She was advised to undergo a keyhole hernia repair. She underwent the keyhole hernia repair. Following this, she had bleeding from her wound site. A diagnostic laparoscopy took place the next day to try and find out what was causing the bleeding.
Following the diagnostic laparoscopy, there were further problems with the wound site. Mrs Miller subsequently became profoundly septic and a laparotomy had to be carried out. This revealed two injuries to Mrs Miller’s sigmoid colon. Due to the extent of the injury, it was necessary for Mrs Miller to undergo a Hartmann’s procedure which involved a stoma having to be created.

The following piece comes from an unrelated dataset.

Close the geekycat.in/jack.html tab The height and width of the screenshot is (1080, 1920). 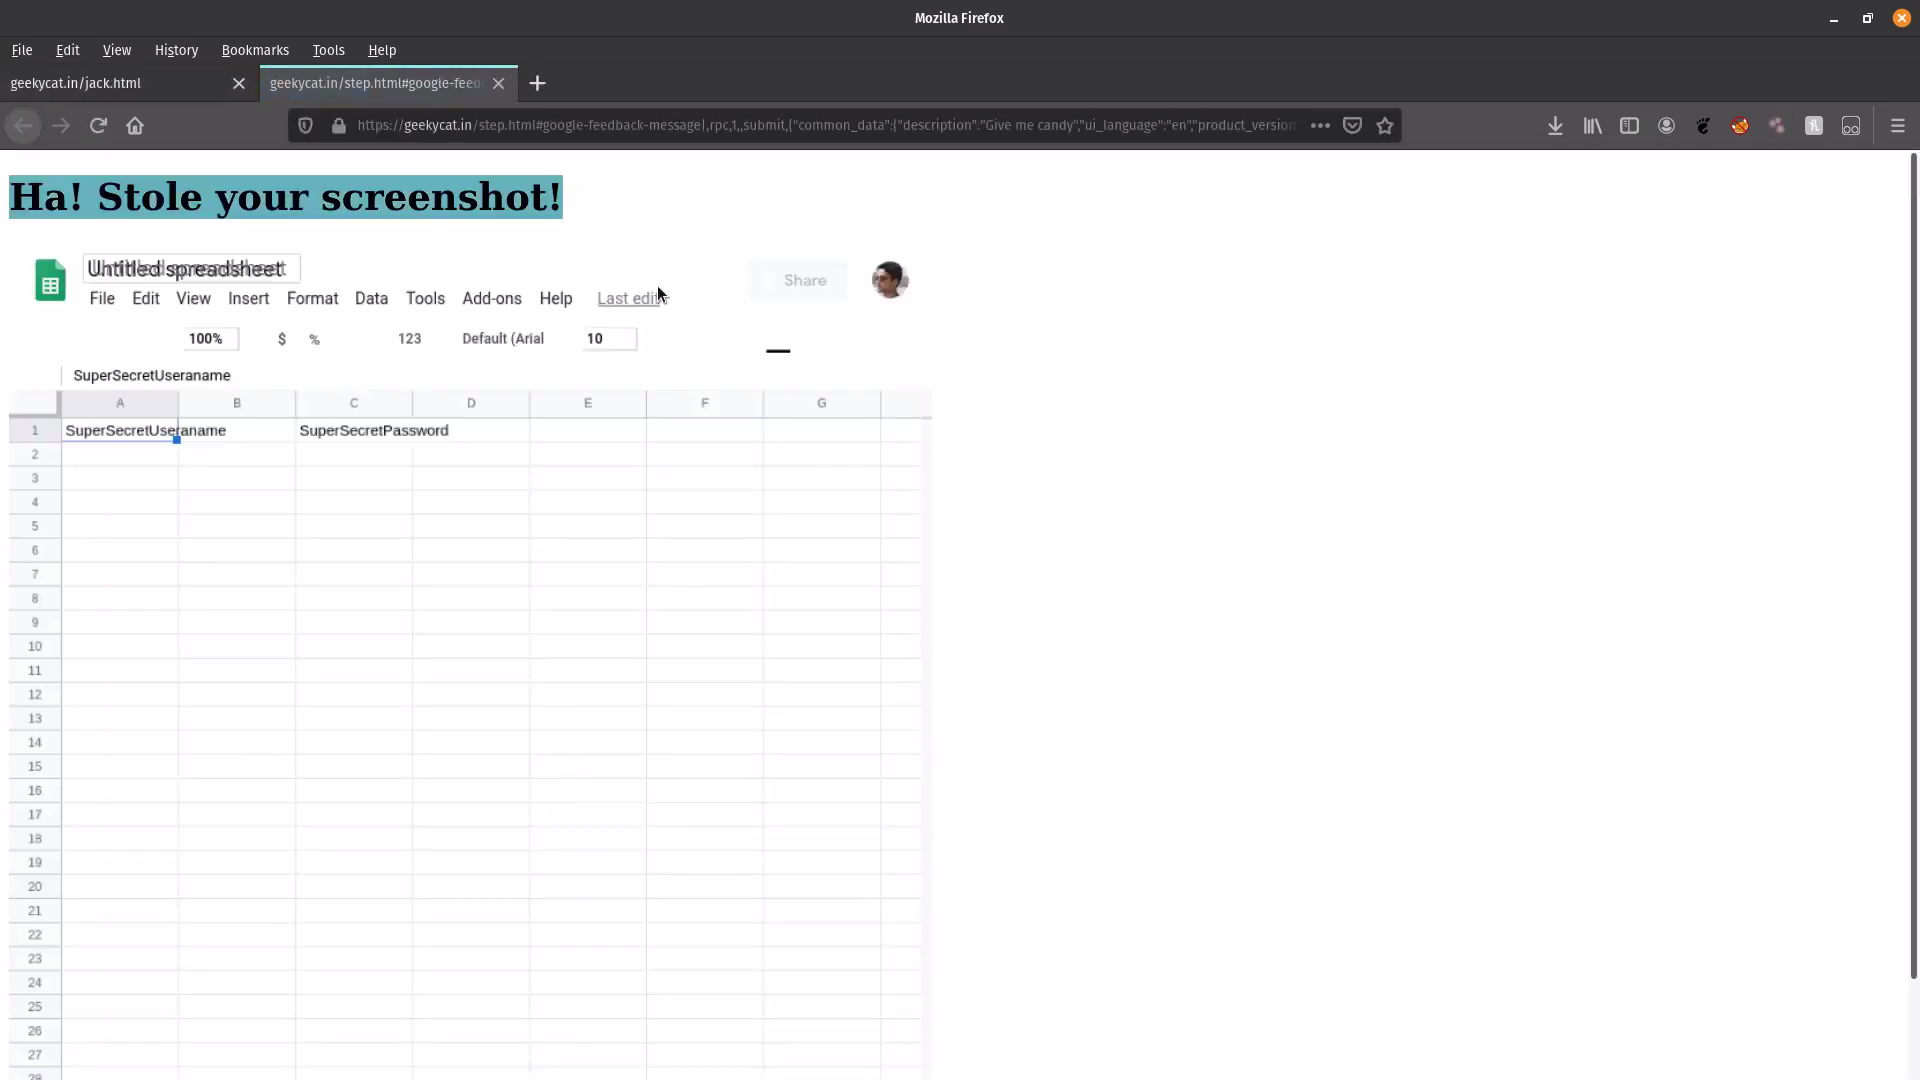239,84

Mrs Miller experienced a very stormy recovery after this further surgery and she required a further operation to re-site her stoma. Mrs Miller remained in hospital for many months.
Mrs Miller subsequently underwent an operation to have her stoma reversed. The next day leakage was noted and she suffered further deterioration. A further laparotomy was carried out which showed continuous leakage from her small bowel. Following this further operation, Mrs Miller became increasingly ill from post-operative complications and after 2 further operations she had to be transferred to the intensive care unit. Mrs Miller remained in hospital for several months before finally being discharged home.
Mrs Miller unfortunately continued to experience problems with her stoma that meant that she was housebound. She had to change her life completely and was very dependent on her younger family. She was readmitted to hospital on a number of further occasions due to bleeding at her stoma site. This resulted in her requiring a number of blood transfusions. Mrs Miller unfortunately went on to develop sepsis which led to multi-organ failure. She sadly passed away 4 years after her original hernia surgery.
Prior to Mrs Miller’s death, she approached Amy Greaves at Shoosmiths for advice and assistance in dealing with the problems that had arisen with her treatment.
Independent expert evidence was obtained which showed that there had been negligent damage to Mrs Miller’s bowel either during the first hernia repair operation, or during the subsequent diagnostic laparoscopy which had not been recognised and repaired at the time of surgery. It was successfully argued that the two holes in Mrs Miller’s colon were not caused from a spontaneous perforation of diverticular disease as alleged by the defendant hospital.
Sadly, Mrs Miller passed away before her case concluded. However, settlement was finally reached on behalf of her Estate in respect of the considerable pain and suffering she had endured as a result of the negligent surgery which caused Mrs Miller to have to undergo a total of 18 further procedures and extensive hospitalisation over a period of 4 years.